REKLAMA
  1. Rozrywka
  2. Filmy

Black Manta z „Aquamana” może zostać postrachem Chicago. Twórcy „Candymana” szukają głównej gwiazdy

Najbliższe lata będą przepełnione wszelkiego rodzaju rebootami popkulturowych klasyków filmowych i telewizyjnych. Nowej wersji doczeka się również jeden z bardziej uznanych horrorów lat 90. XX wieku, „Candyman”.

26.02.2019
20:52
film candyman
REKLAMA
REKLAMA

„Candyman” w swojej oryginalnej postaci opowiadał historię Helen Lyle, studentki z Chicago, która przeprowadzała badania na temat miejskich legend. W trakcie swoich poszukiwań natrafiła na opowieść o mitycznej postaci Candymana nawiedzającego dzielnicę Cabrini-Green.

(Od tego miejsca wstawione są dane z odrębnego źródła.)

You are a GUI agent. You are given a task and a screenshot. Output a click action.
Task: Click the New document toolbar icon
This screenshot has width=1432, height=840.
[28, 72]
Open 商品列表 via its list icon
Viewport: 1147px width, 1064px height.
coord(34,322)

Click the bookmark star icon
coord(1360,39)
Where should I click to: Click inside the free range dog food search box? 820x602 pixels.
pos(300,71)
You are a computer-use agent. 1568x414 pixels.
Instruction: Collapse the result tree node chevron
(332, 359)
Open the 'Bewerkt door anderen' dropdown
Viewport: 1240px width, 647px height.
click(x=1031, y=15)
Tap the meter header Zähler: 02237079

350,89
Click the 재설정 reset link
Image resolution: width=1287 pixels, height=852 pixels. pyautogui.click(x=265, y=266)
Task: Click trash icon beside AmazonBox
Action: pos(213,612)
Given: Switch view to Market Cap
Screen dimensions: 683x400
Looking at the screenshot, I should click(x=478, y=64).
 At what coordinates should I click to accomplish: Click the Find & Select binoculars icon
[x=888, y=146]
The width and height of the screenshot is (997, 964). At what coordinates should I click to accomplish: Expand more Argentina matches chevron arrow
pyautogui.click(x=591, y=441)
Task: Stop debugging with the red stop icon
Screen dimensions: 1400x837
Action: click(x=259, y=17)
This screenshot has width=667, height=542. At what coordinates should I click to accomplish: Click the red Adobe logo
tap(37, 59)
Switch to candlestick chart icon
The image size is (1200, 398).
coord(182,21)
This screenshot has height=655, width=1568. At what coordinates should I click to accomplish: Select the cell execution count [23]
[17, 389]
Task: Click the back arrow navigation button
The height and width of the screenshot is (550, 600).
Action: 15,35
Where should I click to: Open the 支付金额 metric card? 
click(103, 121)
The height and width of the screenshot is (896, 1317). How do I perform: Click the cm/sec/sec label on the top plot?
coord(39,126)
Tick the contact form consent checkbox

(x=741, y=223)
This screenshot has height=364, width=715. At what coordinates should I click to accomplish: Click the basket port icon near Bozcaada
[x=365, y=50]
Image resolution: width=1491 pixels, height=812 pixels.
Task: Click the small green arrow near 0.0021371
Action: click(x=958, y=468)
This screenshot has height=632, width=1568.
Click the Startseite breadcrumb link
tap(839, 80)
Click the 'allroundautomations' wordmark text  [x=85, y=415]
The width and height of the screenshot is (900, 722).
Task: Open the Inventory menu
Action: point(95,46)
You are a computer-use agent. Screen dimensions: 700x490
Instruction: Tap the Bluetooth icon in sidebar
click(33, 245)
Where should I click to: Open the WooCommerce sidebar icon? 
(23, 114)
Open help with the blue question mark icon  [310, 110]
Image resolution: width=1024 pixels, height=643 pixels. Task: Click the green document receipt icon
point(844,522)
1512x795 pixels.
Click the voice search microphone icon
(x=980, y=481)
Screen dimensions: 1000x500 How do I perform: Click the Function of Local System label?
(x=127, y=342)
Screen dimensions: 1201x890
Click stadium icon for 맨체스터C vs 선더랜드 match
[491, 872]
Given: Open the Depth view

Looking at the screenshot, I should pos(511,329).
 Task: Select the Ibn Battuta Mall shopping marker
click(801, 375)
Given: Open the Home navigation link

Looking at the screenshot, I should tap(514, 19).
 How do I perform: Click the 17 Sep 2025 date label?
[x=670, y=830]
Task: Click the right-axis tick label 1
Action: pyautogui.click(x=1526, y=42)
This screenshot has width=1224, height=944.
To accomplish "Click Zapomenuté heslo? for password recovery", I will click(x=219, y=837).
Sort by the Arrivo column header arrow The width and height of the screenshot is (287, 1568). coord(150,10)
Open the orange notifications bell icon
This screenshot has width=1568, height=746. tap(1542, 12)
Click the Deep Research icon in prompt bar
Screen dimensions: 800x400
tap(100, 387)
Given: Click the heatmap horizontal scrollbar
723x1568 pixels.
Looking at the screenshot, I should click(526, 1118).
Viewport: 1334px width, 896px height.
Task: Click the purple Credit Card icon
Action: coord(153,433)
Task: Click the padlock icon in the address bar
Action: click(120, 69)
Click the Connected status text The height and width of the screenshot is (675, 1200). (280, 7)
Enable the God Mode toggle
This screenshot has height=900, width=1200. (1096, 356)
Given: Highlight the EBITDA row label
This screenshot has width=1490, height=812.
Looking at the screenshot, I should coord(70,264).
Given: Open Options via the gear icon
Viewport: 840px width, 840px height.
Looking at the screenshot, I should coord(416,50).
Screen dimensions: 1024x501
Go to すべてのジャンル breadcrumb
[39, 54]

Według niej upiorny morderca miał pojawiać się po tym, jak ofiara, patrząc w lustro, pięciokrotnie wypowiedziała jego imię. Kobieta w dążeniach do odkrycia prawdy o tej postaci wplątuje się w niebezpieczną grę.

Jak informuje portal Variety, nowy film „Candyman” ma być duchowym sequelem oryginału.

Powrócimy w nim do znanej widzom dzielnicy Cabrini-Green. Niestety pozostałe szczegóły na temat fabuły produkcji nie są ujawnione. Jeśli jednak łakniecie wiedzy na temat nowego obrazu, to z pewnością ucieszy was wiadomość, że trwają rozmowy odnośnie głównej roli.

Tytułowego „Candymana” być może zagra Yahya Abdul-Mateen II. Studio jest w trakcie rozmów z artystą. Kariera aktora rozwija się dość szybko. W 2017 roku zagrał w „Baywatch. Słoneczny patrol” oraz w produkcji „Król rozrywki”. W 2018 roku wcielił się w postać Black Manty, jednego z głównych przeciwników Jasona Momoy w filmie „Aquaman”.

Producentem filmu „Candyman” jest spec od horrorów, Jordan Peele.

REKLAMA

Peele stoi między innymi za głośnym „Uciekaj!” sprzed dwóch lat. Jego najnowsza produkcja „Us” ma zadebiutować jeszcze w tym roku. Tam zresztą zobaczymy także możliwego głównego aktora filmu „Candyman”, czyli Yahyę Andul-Mateena II. Z kolei za reżyserskimi sterami obrazu ma stanąć Nia DaCosta.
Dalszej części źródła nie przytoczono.